| What you are asked to do |
Write out the stretch of lines below that begins at the line with "Task: Open the Jack Ryan thumbnail" and ends at the line with "Task: Click the yellow", including both, exactly as given and nothing more.

| The data |
━━━━━━━━━━━━━━━━━━━━━━━━━━━━━━
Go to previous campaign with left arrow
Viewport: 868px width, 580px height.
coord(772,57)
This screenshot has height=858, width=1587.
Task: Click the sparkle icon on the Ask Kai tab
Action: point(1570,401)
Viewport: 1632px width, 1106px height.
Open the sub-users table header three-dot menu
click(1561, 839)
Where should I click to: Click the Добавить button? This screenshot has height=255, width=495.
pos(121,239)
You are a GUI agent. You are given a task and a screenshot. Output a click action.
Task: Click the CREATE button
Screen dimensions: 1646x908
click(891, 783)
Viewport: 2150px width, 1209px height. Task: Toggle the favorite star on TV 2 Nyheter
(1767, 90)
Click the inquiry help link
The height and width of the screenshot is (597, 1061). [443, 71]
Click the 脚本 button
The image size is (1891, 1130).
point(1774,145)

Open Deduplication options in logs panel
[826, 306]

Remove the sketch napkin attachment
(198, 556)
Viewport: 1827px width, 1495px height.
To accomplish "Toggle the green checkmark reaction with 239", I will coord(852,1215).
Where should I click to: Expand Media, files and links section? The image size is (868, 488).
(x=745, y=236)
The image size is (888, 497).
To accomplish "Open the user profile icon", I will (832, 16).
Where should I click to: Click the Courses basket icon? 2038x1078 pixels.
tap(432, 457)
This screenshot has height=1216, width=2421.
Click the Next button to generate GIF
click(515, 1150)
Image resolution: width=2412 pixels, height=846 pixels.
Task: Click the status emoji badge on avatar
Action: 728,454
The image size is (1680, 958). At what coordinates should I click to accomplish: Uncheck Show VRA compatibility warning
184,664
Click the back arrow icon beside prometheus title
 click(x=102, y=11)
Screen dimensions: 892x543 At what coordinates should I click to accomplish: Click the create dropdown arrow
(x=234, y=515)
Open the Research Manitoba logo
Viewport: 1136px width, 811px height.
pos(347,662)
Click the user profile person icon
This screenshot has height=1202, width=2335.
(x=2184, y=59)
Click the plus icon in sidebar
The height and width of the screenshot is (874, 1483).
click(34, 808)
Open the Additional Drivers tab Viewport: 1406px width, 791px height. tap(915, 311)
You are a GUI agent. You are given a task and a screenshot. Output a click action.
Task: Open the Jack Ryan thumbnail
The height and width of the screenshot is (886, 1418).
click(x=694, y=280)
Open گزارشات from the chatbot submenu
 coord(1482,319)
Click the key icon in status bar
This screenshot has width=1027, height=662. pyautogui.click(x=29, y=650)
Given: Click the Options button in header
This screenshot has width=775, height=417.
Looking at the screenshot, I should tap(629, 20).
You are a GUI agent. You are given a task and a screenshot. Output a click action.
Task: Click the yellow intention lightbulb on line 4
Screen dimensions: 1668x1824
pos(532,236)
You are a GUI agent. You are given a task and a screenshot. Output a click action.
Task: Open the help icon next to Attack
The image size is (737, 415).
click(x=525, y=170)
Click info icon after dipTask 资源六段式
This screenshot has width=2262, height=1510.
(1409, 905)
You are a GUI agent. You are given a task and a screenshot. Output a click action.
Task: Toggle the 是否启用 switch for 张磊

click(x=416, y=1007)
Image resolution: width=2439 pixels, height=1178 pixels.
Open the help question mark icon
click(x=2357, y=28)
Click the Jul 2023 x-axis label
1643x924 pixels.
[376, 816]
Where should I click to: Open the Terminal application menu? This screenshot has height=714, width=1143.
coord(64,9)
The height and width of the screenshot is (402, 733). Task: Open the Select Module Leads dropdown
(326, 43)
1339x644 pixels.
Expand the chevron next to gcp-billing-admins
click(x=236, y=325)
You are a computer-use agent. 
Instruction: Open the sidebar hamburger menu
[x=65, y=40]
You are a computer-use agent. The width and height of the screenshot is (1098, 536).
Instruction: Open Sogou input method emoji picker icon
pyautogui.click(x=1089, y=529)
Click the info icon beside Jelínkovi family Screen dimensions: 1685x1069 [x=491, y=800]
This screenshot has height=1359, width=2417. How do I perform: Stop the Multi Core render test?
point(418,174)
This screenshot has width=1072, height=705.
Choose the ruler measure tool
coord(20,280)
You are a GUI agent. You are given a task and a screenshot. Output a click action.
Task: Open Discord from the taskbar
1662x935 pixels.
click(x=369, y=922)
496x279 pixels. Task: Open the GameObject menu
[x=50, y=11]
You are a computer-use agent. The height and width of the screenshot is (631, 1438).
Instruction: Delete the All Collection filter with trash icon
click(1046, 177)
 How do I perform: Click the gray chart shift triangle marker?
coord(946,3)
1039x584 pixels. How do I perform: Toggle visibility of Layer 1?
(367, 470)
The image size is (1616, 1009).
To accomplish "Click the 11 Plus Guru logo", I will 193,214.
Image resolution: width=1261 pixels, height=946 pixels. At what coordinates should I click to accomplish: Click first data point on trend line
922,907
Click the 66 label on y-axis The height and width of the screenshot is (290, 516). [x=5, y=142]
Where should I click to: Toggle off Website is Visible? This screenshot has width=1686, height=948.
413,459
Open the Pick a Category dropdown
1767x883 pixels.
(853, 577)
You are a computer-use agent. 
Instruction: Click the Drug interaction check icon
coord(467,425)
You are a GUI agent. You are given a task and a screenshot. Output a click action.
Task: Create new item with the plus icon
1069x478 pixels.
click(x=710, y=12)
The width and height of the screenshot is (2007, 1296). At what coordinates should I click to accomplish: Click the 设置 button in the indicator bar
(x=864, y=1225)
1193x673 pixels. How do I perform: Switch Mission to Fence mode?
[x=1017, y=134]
━━━━━━━━━━━━━━━━━━━━━━━━━━━━━━
| Output |
Task: Open the Jack Ryan thumbnail
The height and width of the screenshot is (886, 1418).
click(x=694, y=280)
Open گزارشات from the chatbot submenu
 coord(1482,319)
Click the key icon in status bar
This screenshot has width=1027, height=662. pyautogui.click(x=29, y=650)
Given: Click the Options button in header
This screenshot has width=775, height=417.
Looking at the screenshot, I should tap(629, 20).
You are a GUI agent. You are given a task and a screenshot. Output a click action.
Task: Click the yellow intention lightbulb on line 4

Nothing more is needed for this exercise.